Problem:
List each line below that contains the word "Click", copying every one in full.

Task inputs:
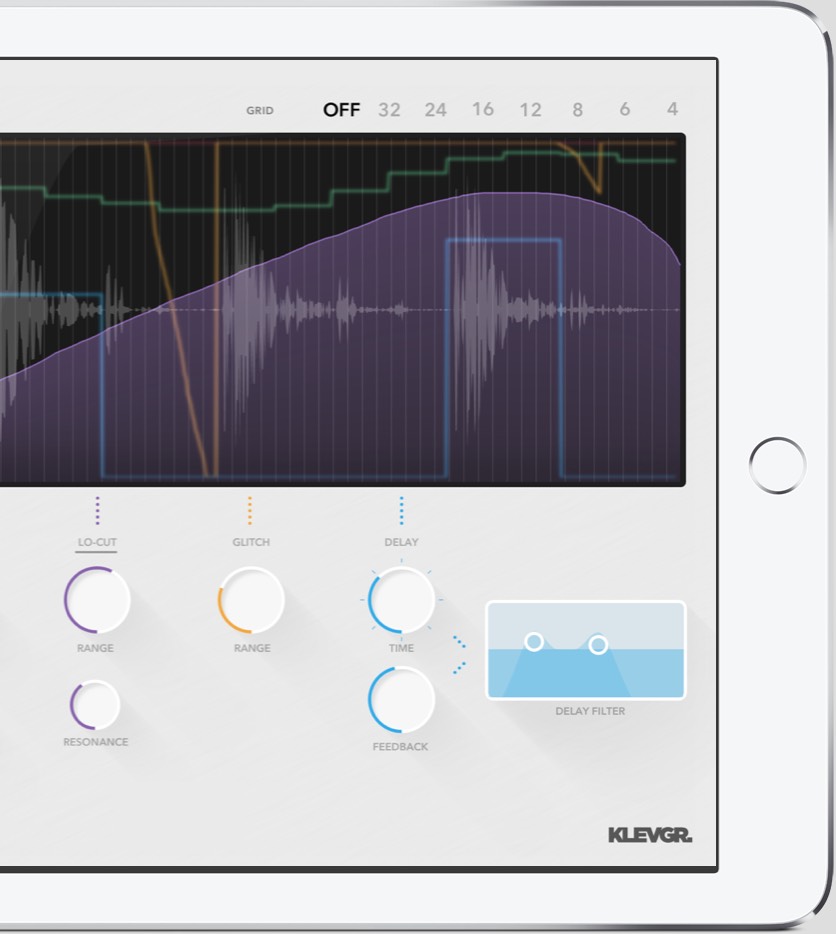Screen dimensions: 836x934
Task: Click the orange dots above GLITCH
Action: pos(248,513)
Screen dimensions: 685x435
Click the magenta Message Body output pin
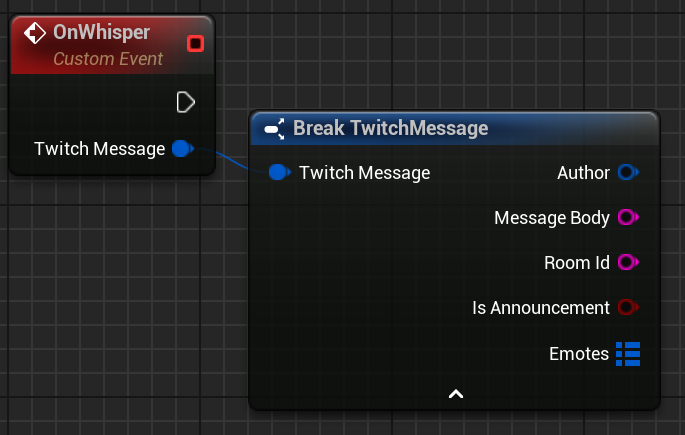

Response:
Task: Click the orange dots above GLITCH
Click the magenta Message Body output pin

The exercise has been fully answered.